Following their separation in 1990 and Judy’s subsequent death, Dan married his close friend, fellow artist, and nurturing confidante, Sylvia (Young) Hill on August 2, 1997 in Las Vegas. Along with his wife and soulmate, Dan gained two lovely daughters, Sabrina and Valorie.
During a visit to New Jersey in 1998, Dan had a chance encounter with Rudy Van Gelder, the genius and somewhat-eccentric recording engineer for many of the greatest jazz recordings of all time. This inspired Dan to begin research on Van Gelder’s impact on jazz and enormous body of work, with a particular desire to correct many errors existing in published discographies and liner notes. Dan became a recognized expert, lecturing and writing on the topic.
Upon retirement from Clark County and somewhat disenchanted by the commercialism of Las Vegas, Dan and Sylvia moved to Waterbury, Vermont in 2002 for a slower pace and cleaner living. Somewhat reluctant to perform, Dan started traveling into Burlington to hear his nephew, Carl’s jazz band perform weekly at Parima Restaurant. Dan eventually joined the band, known as Pine Street Jazz. His musical creativity bloomed once again, and before long he was in high demand, including work with the legendary “Big” Joe Burrell. Dan began composing, arranging, and performing for numerous projects, leaving an indelible mark on Vermont’s music scene.
In 2006 Dan recorded a full-length compact disc entitled But That Ain’t This with local stalwarts Chris Peterman, John Rivers, and Geza Carr. The Dan Skea Quartet, as they were known, followed up in 2008 with their release of Carpenter Road. In total, these recordings contain 21 of Dan’s exquisite, melodic, and harmonically rich compositions. Dan wrote nearly 200 tunes during his lifetime.

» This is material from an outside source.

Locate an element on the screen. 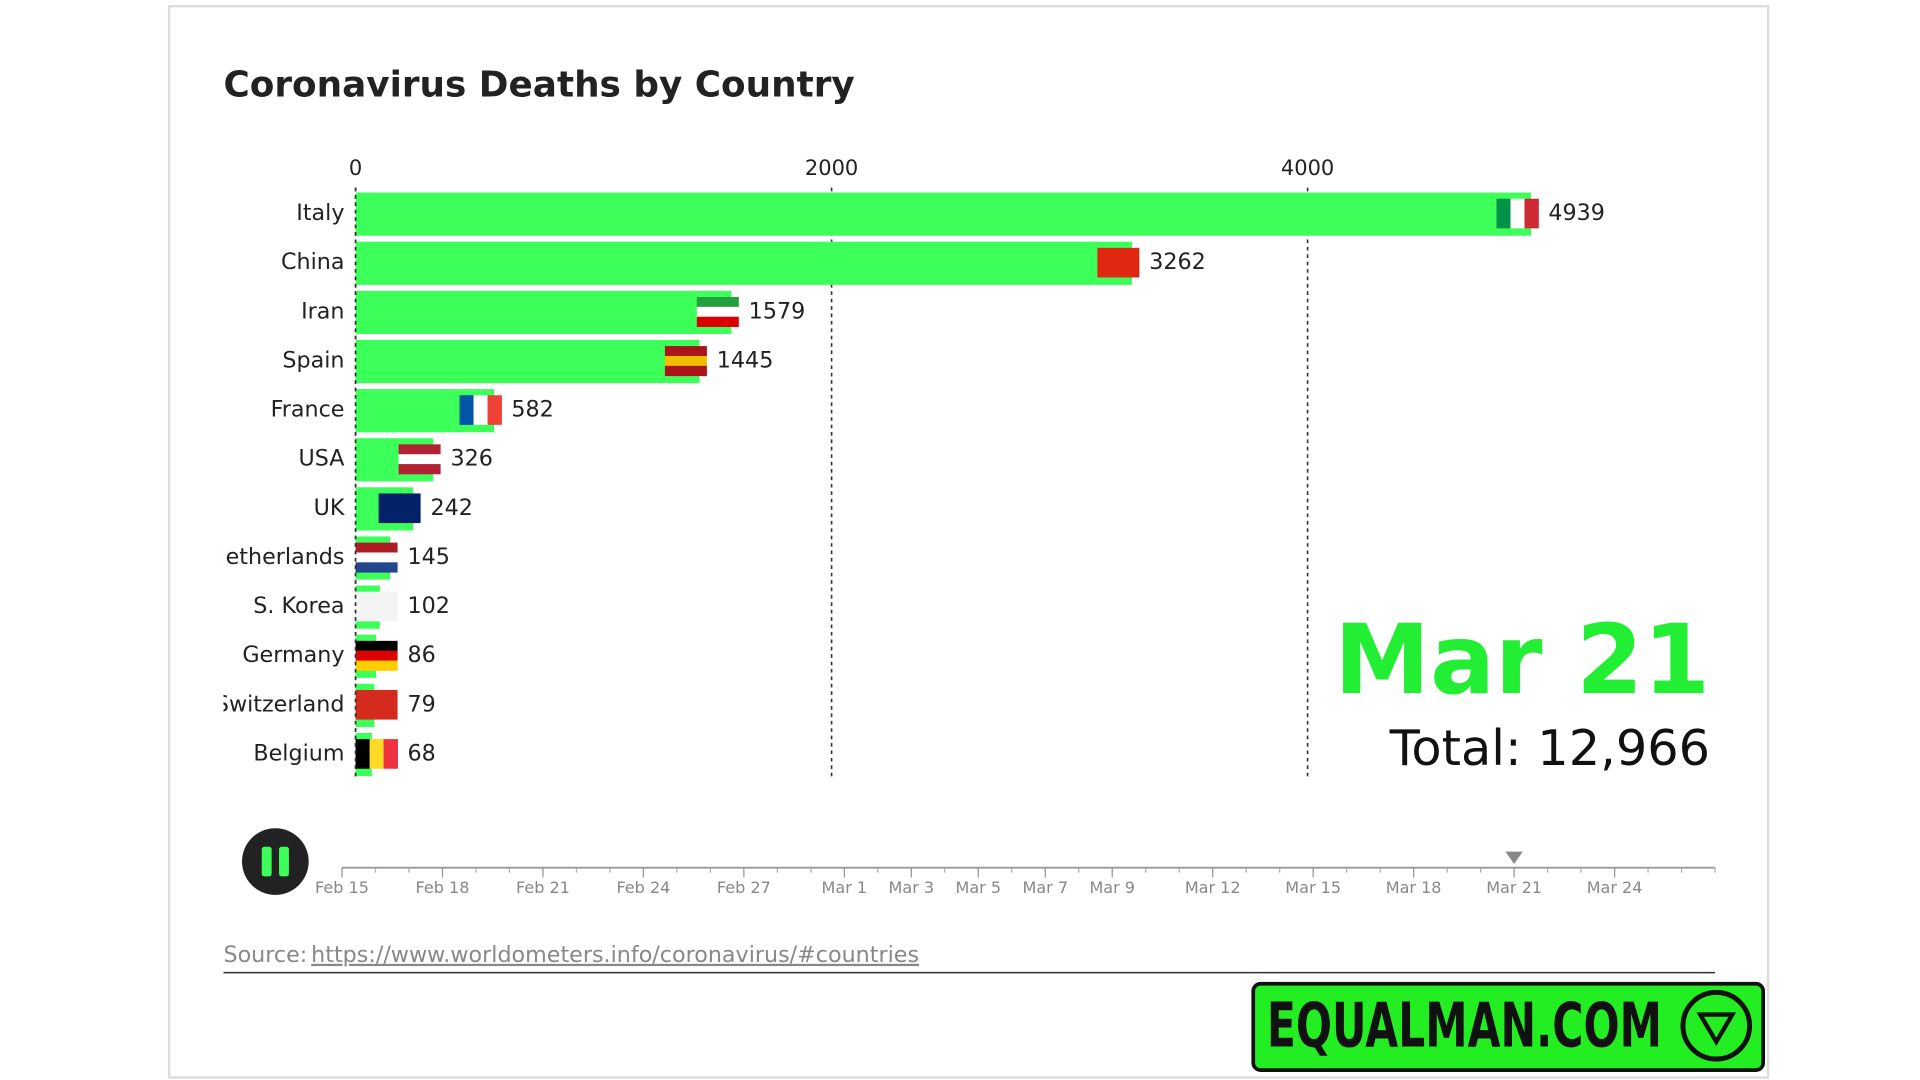  timeline-tick-label: Mar 1 is located at coordinates (845, 888).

Dan helped dozens of established and aspiring jazz vocalists in Vermont to refine their craft and reach new levels of artistry and professionalism. He crafted wonderful arrangements and provided coaching and encouragement. Dan arranged and recorded CDs with Audrey Bernstein, Carol Ann Jones, Juliet McVicker, Taryn Noelle, Susan Squier, and Elisabeth Von Trapp.

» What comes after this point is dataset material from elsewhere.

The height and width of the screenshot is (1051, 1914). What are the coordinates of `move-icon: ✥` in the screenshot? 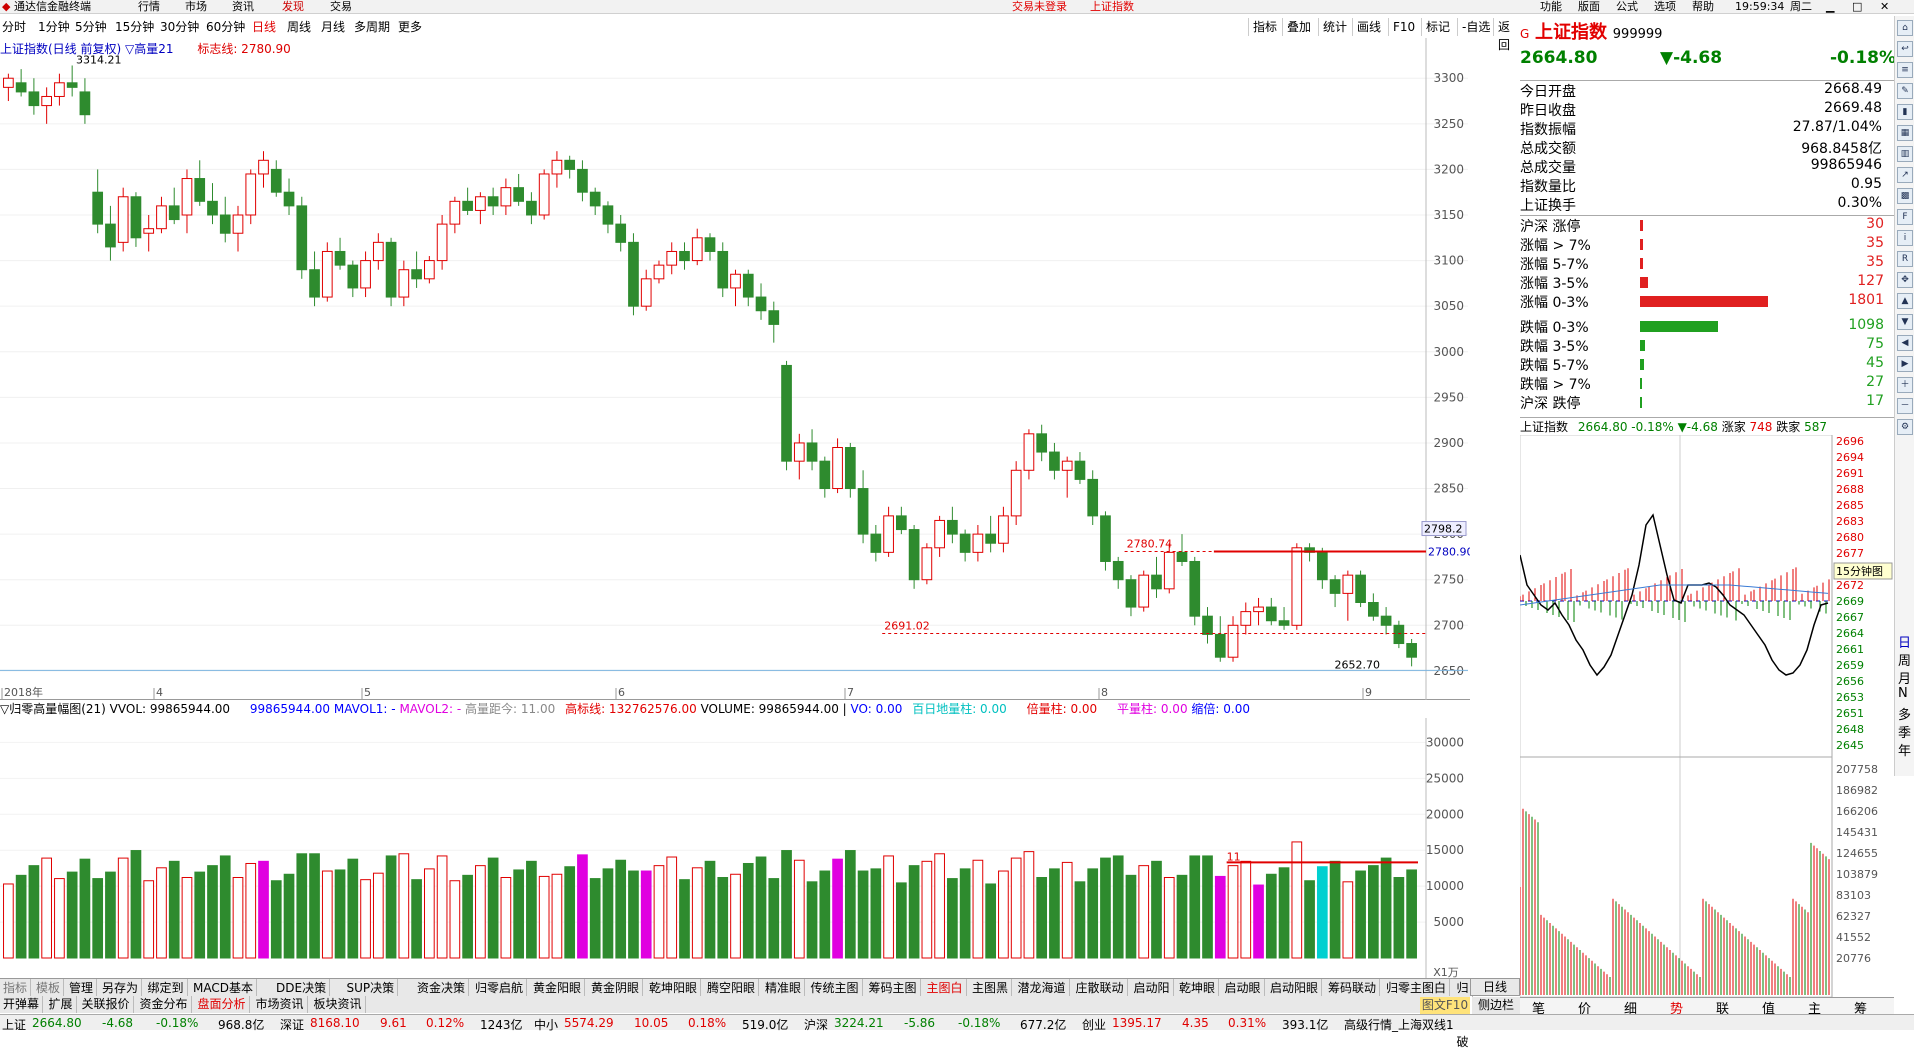 It's located at (1905, 280).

Dan and Sylvia moved to Narrows, VA in 2016 to escape the harsh Vermont winters. Although they loved their new little home and surroundings Down South, Dan truly missed Vermont, his relatives, and his extended family of musical collaborators.

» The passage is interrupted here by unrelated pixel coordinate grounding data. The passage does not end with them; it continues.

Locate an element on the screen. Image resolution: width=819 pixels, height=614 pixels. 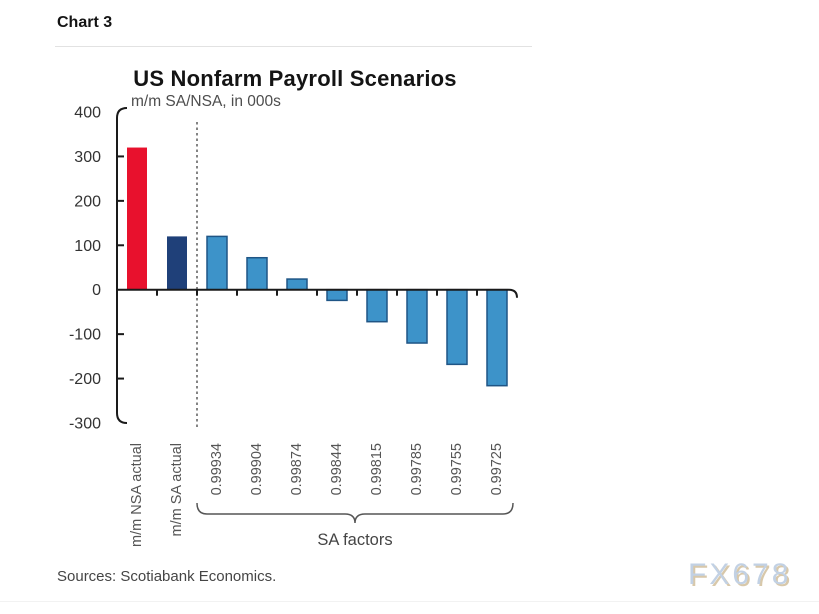
x-category-label: 0.99844 is located at coordinates (337, 469).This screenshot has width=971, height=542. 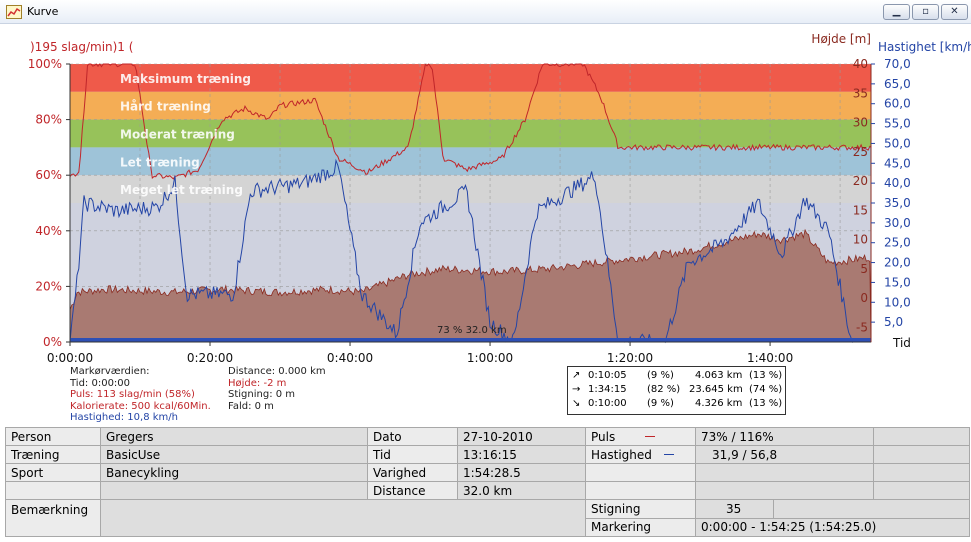 I want to click on stats-time: 0:10:00, so click(x=608, y=404).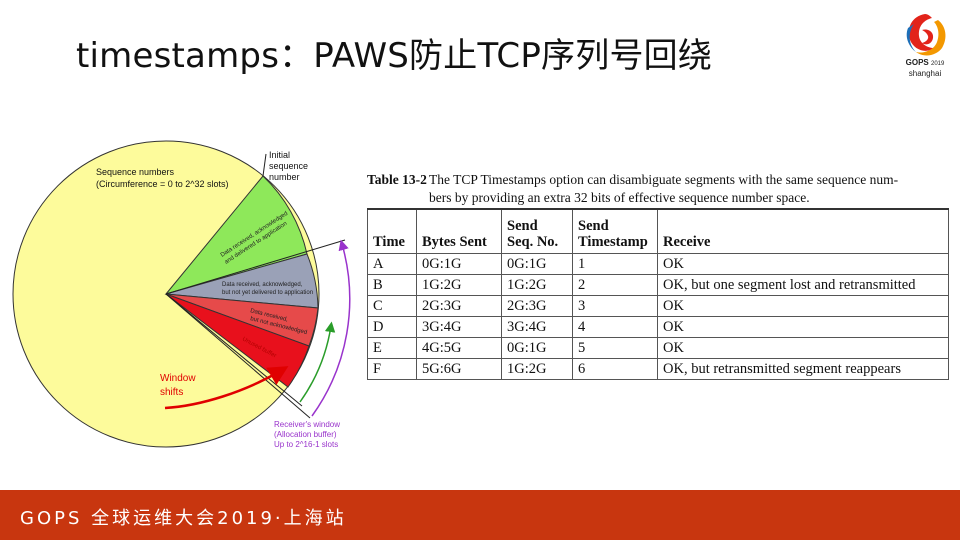 Image resolution: width=960 pixels, height=540 pixels. I want to click on sector-acked-delivered, so click(236, 235).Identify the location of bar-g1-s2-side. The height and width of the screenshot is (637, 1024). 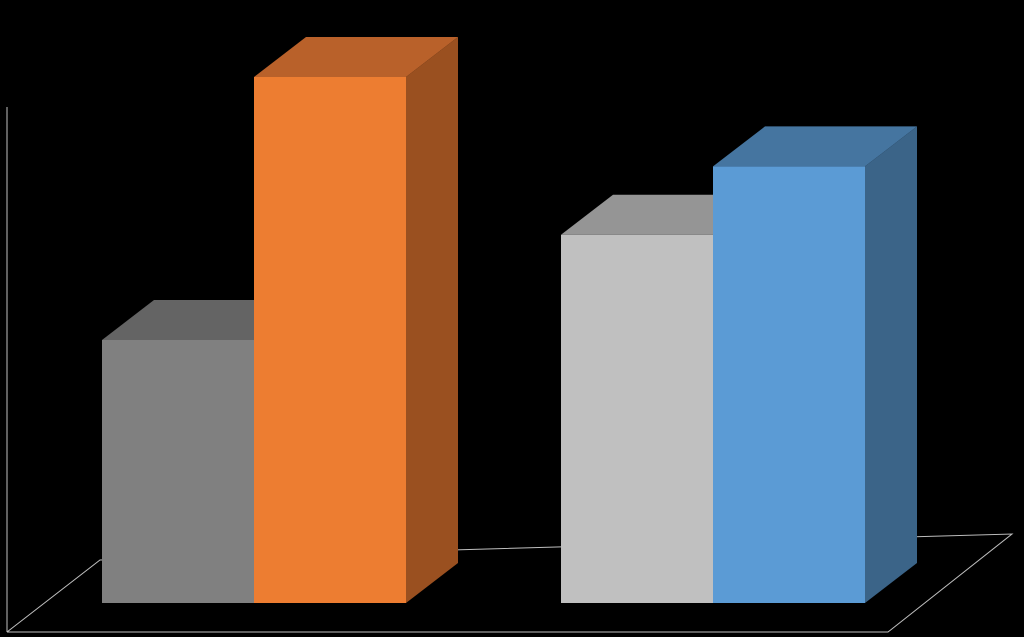
(432, 320).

Dan was predeceased by his father, Sydney Skea, mother Hilda (Richardson) Skea, and sister Elizabeth “Betsy” (Skea) Systo. In addition to his wife, Sylvia (Hill) Skea of Narrows, VA, Dan leaves two step daughters, Sabrina (Alexander) Lorah (and husband Mark) of Middlesex, VT and Valorie Cox (husband Fred) of Newport, VA, and grandchildren Hagen Cox and Rush Cox. Dan leaves his beloved sisters Nancy Skea Severance (and her husband Warren) of Charlotte, VT and Joanna Skea of Yellow Springs, OH, and several cousins. Dan leaves many Systo, Skea, and Severance nieces and nephews, including Carl Severance of Winooski, VT with whom he shared a special bond around jazz.